→ OEFENDOEL:
Geef alle onderstaande vermeldingen regel voor regel en zonder wijzigingen opnieuw weer.

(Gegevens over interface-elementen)
■ ■ ■ ■

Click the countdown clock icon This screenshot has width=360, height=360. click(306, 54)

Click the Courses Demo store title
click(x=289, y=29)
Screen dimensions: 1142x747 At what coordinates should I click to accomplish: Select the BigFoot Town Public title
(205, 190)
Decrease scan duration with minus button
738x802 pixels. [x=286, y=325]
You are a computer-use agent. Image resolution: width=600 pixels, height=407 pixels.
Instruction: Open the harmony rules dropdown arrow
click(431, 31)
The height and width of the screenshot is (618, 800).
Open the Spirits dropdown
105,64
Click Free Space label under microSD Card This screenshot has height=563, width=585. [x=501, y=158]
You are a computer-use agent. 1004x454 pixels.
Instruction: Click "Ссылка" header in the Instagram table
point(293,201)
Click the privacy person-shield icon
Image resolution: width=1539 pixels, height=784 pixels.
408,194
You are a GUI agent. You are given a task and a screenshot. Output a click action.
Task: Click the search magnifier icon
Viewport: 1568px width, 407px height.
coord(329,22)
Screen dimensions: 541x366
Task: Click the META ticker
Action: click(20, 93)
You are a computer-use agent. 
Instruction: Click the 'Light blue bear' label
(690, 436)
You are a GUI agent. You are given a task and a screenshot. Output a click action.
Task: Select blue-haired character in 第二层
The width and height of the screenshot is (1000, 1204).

■ ■ ■ ■

→ UITGEWERKTE OEFENING:
Click the countdown clock icon This screenshot has width=360, height=360. click(306, 54)

Click the Courses Demo store title
click(x=289, y=29)
Screen dimensions: 1142x747 At what coordinates should I click to accomplish: Select the BigFoot Town Public title
(205, 190)
Decrease scan duration with minus button
738x802 pixels. [x=286, y=325]
You are a computer-use agent. Image resolution: width=600 pixels, height=407 pixels.
Instruction: Open the harmony rules dropdown arrow
click(431, 31)
The height and width of the screenshot is (618, 800).
Open the Spirits dropdown
105,64
Click Free Space label under microSD Card This screenshot has height=563, width=585. [x=501, y=158]
You are a computer-use agent. 1004x454 pixels.
Instruction: Click "Ссылка" header in the Instagram table
point(293,201)
Click the privacy person-shield icon
Image resolution: width=1539 pixels, height=784 pixels.
408,194
You are a GUI agent. You are given a task and a screenshot. Output a click action.
Task: Click the search magnifier icon
Viewport: 1568px width, 407px height.
coord(329,22)
Screen dimensions: 541x366
Task: Click the META ticker
Action: click(20, 93)
You are a computer-use agent. 
Instruction: Click the 'Light blue bear' label
(690, 436)
You are a GUI agent. You are given a task and a screenshot. Output a click action.
Task: Select blue-haired character in 第二层
The width and height of the screenshot is (1000, 1204).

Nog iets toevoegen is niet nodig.